[Excerpts from a dataset]
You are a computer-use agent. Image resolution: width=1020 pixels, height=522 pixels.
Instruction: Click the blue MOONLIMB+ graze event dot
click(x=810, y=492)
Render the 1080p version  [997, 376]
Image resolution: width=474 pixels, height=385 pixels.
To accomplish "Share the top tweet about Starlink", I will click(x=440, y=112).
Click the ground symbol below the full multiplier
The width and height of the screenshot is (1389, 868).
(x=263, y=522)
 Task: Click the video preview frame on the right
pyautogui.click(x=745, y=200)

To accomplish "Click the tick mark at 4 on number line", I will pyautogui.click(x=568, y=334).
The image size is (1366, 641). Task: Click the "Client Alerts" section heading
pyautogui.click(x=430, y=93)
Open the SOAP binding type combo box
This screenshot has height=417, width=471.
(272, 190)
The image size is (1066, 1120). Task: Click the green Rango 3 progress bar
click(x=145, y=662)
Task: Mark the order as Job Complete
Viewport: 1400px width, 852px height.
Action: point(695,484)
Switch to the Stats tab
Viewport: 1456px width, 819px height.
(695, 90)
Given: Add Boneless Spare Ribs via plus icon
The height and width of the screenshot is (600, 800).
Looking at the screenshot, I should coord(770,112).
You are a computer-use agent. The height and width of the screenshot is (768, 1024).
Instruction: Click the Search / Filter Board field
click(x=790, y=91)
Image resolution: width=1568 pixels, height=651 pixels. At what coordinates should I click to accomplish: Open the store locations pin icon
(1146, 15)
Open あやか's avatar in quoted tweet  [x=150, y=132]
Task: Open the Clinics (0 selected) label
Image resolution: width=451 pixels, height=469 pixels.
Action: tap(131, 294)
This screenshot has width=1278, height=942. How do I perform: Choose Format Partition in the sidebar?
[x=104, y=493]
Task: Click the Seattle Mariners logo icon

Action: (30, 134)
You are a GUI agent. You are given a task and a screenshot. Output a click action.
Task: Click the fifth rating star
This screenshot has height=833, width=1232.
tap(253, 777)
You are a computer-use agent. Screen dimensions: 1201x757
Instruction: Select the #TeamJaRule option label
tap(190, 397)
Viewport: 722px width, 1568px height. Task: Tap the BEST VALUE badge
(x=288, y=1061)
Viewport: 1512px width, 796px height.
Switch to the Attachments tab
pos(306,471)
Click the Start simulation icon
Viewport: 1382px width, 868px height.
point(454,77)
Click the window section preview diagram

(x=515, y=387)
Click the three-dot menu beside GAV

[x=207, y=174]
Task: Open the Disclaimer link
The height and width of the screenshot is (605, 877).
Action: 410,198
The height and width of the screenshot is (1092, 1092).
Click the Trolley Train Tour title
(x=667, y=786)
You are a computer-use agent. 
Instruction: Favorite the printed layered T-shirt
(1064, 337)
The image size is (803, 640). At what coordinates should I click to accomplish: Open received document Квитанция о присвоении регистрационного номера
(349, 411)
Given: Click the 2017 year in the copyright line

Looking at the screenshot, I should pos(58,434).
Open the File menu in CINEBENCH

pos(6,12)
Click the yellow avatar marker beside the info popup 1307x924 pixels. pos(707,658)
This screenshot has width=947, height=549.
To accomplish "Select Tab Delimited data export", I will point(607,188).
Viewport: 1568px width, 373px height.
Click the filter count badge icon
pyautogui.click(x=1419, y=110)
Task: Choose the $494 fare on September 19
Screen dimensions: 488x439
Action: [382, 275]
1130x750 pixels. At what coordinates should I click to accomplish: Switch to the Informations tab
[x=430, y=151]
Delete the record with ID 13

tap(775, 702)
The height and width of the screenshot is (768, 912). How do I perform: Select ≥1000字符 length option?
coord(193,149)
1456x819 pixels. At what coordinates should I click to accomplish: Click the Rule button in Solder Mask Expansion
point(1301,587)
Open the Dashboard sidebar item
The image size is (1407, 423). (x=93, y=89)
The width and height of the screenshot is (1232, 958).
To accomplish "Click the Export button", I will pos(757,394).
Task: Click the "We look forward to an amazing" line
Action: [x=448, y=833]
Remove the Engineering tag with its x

AIM OF THE TASK: Collect the complete line wherever the string "avatar" appears in the records.

ANSWER FOR THIS EXERCISE:
Open あやか's avatar in quoted tweet  [x=150, y=132]
Click the yellow avatar marker beside the info popup 1307x924 pixels. pos(707,658)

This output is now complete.